If you want to build advanced analytics directly into your app, Explo is a good option. It's an embedded analytics product for product and engineering teams that lets you build interactive dashboards and self-serve reporting directly into your application. Explo can connect to a broad range of data sources and offer custom analytics experiences, and it's good for SaaS platforms, e-commerce and healthcare. The product's enterprise-grade security and tiered pricing means it's good for a range of use cases and budgets.
Another good option is Paradime, an AI-powered analytics engineering platform that automates the creation, execution and maintenance of data pipelines. It includes a code IDE, no-code dbt job scheduling, data quality tools and real-time analytics health features. Paradime can integrate with data warehousing tools like Snowflake and BigQuery and offers customizable dashboards and real-time alerts. That means you can optimize analytics workflows and cut technical debt.
Dataloop is another option, particularly if you want to speed up AI application development with features for managing data and models. It includes automated preprocessing, pipeline orchestration and human feedback integration, and it's a good option for building and deploying AI models. Dataloop can handle a range of unstructured data types and has strong security controls to ensure high-quality and secure analytics.
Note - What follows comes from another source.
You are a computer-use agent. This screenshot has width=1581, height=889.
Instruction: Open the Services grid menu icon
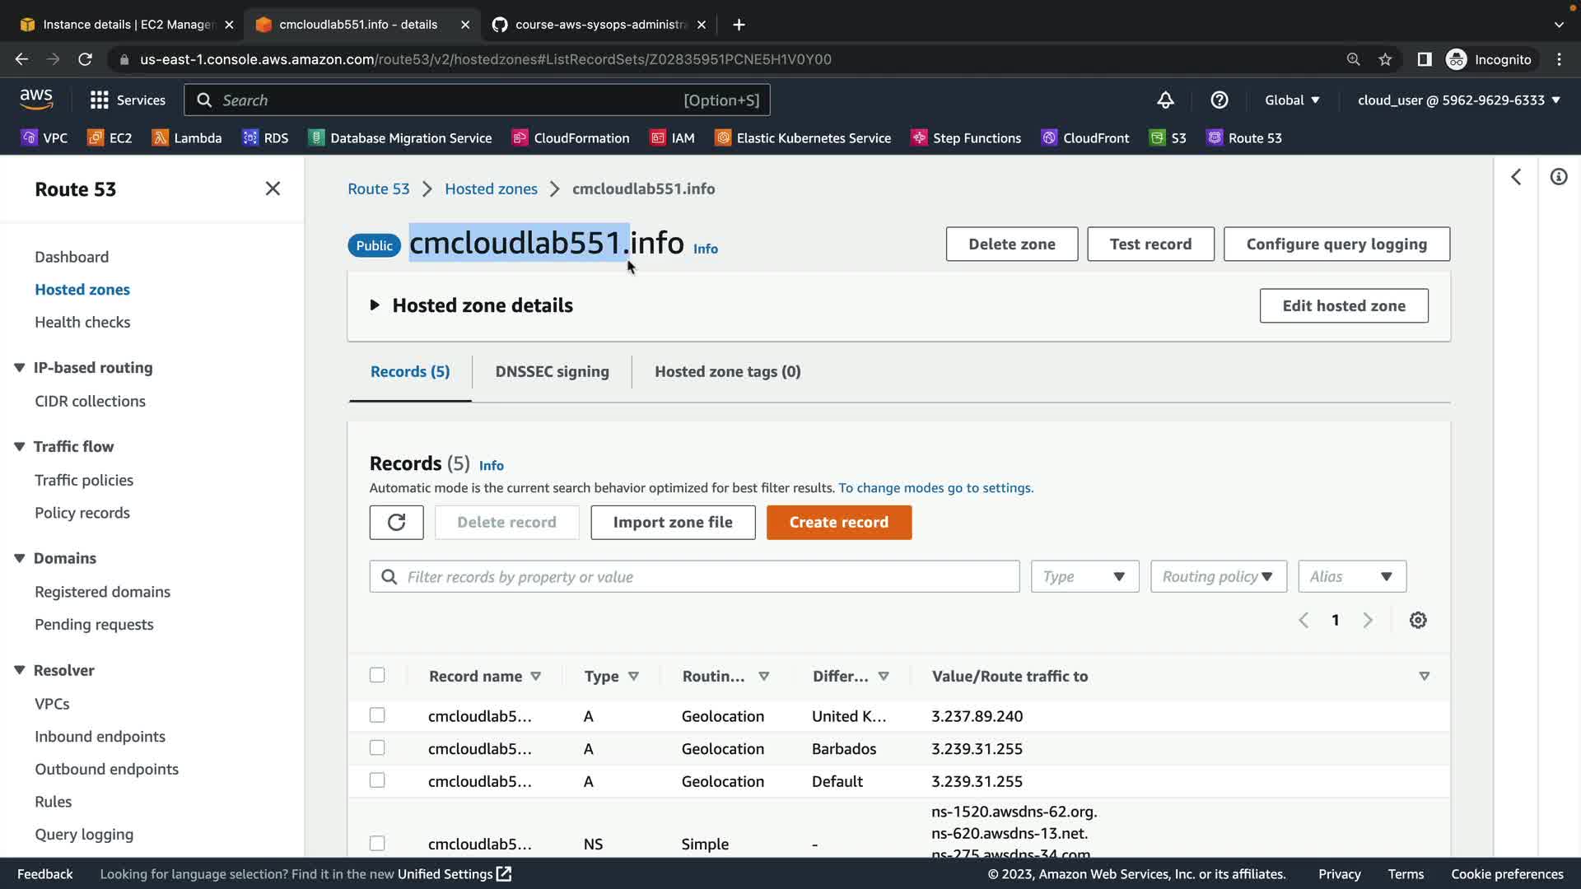point(100,100)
If you want something more AI-native, Athena could be a good choice. The platform speeds up analytics workflows with its co-pilot and auto-pilot modes, which learn workflows and take actions on their own. Athena can integrate easily with Enterprise Data Warehouses and offers chat-based interfaces for querying data and creating visualizations. Its causal AI models and customizable reports make it a good option for data-driven decision-making across the enterprise.